How many of you remember a sermon, a book, a talking to from someone, a movie, a quote, an experience of God that affected you so deeply and profoundly you still remember it very clearly to this day? My experience took place in 1999 when Sue and I were living in Singapore. Stephen and Melissa were 6 and 4 at the time and Matthew was having a long siesta in Sue’s womb.

Sue had just flown back to Brisbane together with Stephen and Melissa, preparing to have Matthew. I was still in Singapore tying up some loose ends before joining them four weeks’ time. One day, out of the blue, the conviction of the Holy Spirit came upon me. In His graciousness, he helped me become aware of how unloving I had been to Sue in the previous 18 months or so. Life in Singapore had been extremely challenging for her. She was experiencing cultural shock on some level and isolation.

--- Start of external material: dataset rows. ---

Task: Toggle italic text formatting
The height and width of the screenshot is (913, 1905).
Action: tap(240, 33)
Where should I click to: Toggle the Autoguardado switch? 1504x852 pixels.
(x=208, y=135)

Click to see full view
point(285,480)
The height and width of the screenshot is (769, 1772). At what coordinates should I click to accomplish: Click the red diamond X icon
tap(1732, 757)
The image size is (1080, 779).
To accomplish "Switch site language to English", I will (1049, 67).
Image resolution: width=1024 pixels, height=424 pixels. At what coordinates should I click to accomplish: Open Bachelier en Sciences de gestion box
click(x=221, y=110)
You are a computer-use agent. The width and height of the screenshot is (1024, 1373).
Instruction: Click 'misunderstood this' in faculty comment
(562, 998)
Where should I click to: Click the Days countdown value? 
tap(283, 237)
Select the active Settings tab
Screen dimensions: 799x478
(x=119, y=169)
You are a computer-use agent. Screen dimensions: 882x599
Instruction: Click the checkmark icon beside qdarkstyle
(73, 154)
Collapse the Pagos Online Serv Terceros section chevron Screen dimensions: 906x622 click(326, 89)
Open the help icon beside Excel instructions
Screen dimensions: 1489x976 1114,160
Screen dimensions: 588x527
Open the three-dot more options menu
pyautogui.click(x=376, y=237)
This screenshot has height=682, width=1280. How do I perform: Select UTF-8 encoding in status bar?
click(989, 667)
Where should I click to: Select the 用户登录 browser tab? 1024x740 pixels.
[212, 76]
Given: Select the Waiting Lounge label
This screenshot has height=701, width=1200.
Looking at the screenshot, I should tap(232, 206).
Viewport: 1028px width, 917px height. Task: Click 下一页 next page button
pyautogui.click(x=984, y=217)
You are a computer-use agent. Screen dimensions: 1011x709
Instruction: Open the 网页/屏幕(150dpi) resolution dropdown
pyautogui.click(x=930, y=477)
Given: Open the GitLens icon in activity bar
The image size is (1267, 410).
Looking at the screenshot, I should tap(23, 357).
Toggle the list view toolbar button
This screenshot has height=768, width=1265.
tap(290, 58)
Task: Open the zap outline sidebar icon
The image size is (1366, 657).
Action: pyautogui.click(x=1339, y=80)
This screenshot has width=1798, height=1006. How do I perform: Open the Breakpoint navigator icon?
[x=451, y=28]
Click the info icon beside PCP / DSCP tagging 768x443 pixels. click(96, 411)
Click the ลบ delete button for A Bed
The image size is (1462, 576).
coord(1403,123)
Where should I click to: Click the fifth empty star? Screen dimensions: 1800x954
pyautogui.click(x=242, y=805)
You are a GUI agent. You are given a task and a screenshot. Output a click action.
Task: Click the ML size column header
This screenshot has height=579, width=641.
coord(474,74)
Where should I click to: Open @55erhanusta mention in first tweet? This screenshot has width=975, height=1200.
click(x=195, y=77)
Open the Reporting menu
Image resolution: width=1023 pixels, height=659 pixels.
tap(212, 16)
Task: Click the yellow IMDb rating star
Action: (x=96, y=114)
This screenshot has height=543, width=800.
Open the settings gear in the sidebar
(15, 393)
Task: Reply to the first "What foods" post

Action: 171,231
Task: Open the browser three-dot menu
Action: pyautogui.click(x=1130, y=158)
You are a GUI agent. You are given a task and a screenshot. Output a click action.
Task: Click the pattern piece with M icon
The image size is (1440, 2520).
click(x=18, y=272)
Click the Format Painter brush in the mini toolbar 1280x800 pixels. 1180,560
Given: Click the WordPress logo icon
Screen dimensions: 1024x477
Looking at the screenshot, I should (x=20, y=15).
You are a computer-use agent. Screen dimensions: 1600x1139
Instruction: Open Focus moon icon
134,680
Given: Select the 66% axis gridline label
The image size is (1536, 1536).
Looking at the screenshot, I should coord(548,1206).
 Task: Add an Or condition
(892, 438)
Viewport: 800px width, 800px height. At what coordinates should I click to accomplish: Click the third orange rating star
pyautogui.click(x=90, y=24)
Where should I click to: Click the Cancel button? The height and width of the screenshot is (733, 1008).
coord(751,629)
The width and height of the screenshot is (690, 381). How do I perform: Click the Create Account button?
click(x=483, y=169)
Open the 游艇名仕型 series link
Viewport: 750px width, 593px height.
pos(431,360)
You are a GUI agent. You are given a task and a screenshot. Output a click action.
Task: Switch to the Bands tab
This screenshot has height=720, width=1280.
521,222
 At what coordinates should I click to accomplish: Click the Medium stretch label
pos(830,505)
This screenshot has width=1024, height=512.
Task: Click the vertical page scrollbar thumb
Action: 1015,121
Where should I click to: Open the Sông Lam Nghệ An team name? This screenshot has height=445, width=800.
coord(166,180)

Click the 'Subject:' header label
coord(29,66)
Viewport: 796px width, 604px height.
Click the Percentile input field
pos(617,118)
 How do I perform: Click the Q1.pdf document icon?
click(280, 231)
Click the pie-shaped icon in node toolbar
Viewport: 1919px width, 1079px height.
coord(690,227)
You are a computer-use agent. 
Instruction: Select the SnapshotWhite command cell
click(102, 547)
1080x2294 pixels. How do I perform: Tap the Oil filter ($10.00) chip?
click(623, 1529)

Weeks ago, Sue McQuay wrote a great article about the importance of leaning on each other, that God’s means of grace is not just His presence and His Word but also His people – ‘ Jesus with skin on’.  The problem with my Sue is that she didn’t have anyone to lean on; not for a lack of trying.

She tried in vain to lean on me for support and understanding. I made things worse by expressing little empathy. After one conversation I said to her, “What’s wrong with you?” If someone had asked me to rate myself as a husband before this incident, I’d give myself, a 7 out of 10. But on that day when the Holy Spirit convicted me, I felt more like I deserved one, if that!

I couldn’t wait to see Sue so I could put things right with her and I did. Sue was pleasantly surprised and forgave me. By God’s grace when we returned to Singapore and lived there for another 18 months, I was still a changed man. My ratings started going back up again!

Immediately after Jesus appoints 12 disciples to help him with his ministry at hand and to carry on the work he had started, he lays out his manifesto in Luke 6:20-49 , his ‘to be’ and ‘to do’ list for them. The order of events is significant. If they are to flourish in doing the works he has called them to do, they must be a healthy community. His manifesto is a roadmap on how they can do this. It centres on our response to God and to one another in times of difficulty and conflict.

But it is impossible to read his words and not be affected deeply and profoundly. When our Life Together Group looked at it, all of us groaned in despair! “Lord, you cannot be serious! We can’t do what you’re asking”. But that’s the point. Take for instance the command to love our enemies in contrast to loving those who are loving and deserving. The latter requires no help from God at all but the former? Jesus is calling us to a far higher standard of ethics that requires faith in Him, that requires us to come to him in humility and absolute dependence on him for his grace and strength to obey him. When we do, can you imagine how many conflicts would be resolved? Can you imagine the level of unity and the powerful witness we will have in the community around us? While we will need to be careful and wise in how we apply Jesus’ manifesto, inaction and indifference in our response is not an option. It amounts to building a house without foundation.

“Lord, your manifesto is deliberately beyond us so that we will turn to you. Grow our faith in you!”